Deine Macht!

Woran denkst Du bei dieser Überschrift?

Ist Dir irgendeine Form von Macht überhaupt bewusst an und in Dir?

Denkst Du dabei an Deine physische Kraft, an Deine Kommunikationsüberlegenheit? Oder denkst Du dabei an Deine Ausdauer oder gar Dein Talent zur Intrige, an Deine Fähigkeit, Dich zu vernetzen oder gut auszusehen? Oder kannst Du hemmungslos rücksichtslos sein? …

Es gibt zahllose Möglichkeiten Macht auszuüben oder auch nur anzudrohen.

Doch lass uns zu feineren, zu sensibleren Bereichen vordringen …

Es kann auch schon das Verweigern eines Lächelns Druck ausüben. Selbst Blick- Verweigerung kann verletzen und Macht ausüben, ganz zu schweigen – im Wortsinne – von enttäuschter oder strafender Sprachlosigkeit.

Und damit sind wir schon da, was ich heute ansprechen wollte:

Die Macht des Wortes!

Nicht nur dass Menschen wie Hitler fast einzig durch seine Rhetorik so viele ins Unglück riss. Auch perfekte Herzensbrecher und Heiratsschwindler können überzeugendst erzählen, was die jeweiligen Opfer hören wollen und bereitwilligst glauben.

Doch in jedem Gespräch schon, werden allein durch die Wortwahl bereits Informationen und Eindrücke übermittelt, die nicht unbedingt mit den Wortinhalten zusammenpassen müssen. Es macht sehr wohl einen Unterschied, ob man ‚Nichts für ungut‘ oder ‚Alles für gut‘ sagt.

Zudem übertragen wir auch mittels Tonfall, Tonhöhe, Betonung viel zum Gesamteindruck und damit zur ‚Sprachmacht‘ bei.

Auch Gesang ist eine Form von Sprache und zeigt eindrucksvoll wie wirkmächtig unser vokaler Ausdruck sein kann.

Es gibt sogar ganze Lexika und auch sehr nette Gesellschaftsspiele, mittels derer man lernen kann, unangenehm konnotierte, aber gängige Worte durch harmonischere, positivere zu ersetzen.

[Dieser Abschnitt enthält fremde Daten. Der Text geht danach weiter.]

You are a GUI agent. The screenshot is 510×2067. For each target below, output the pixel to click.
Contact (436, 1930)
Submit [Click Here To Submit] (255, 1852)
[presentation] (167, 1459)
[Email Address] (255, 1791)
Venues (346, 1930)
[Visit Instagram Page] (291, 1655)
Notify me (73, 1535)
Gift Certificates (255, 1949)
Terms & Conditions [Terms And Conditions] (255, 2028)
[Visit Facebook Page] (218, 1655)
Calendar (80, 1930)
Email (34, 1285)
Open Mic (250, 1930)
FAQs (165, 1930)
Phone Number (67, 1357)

In jedem Fall aber, könnten wir viel in unserem Umfeld bewegen, würden wir unsere Sprache, unsere Worte achtsamer und liebevoller wählen und nutzen. Ganz im Sinne von geistiger Hygiene, die ein entscheidender Teil ist von


 
 

PS: Fast könnte man den Eindruck gewinnen, dass wie in der Homöopathie, in der die Präparate um so wirksamer werden, je hochpotenzierter, je ‚verdünnter‘, je feinstofflicher sie werden, sich auch unser Ausdruck verhält. Wie weiches Wasser harte Felsen beschleift und zarte Frauen oft mächtiger sind als harte Männer, gibt es auch ‚hinter‘ Worten noch Mächtigeres.
Ich möchte in diesem Zusammenhang gerne an folgenden Wahrspruch erinnern:

Achte auf deine Gedanken, denn sie werden Deine Worte.
Achte auf deine Worte, denn sie werden Deine Handlungen.
Achte auf deine Handlungen, denn sie werden Deine Gewohnheiten.
Achte auf deine Gewohnheiten, denn sie werden Dein Charakter.
Achte auf deinen Charakter, denn er wird Dein Schicksal.

Auch das, eine interessante Folgekette unserer, leider oft nicht bedachten, Macht.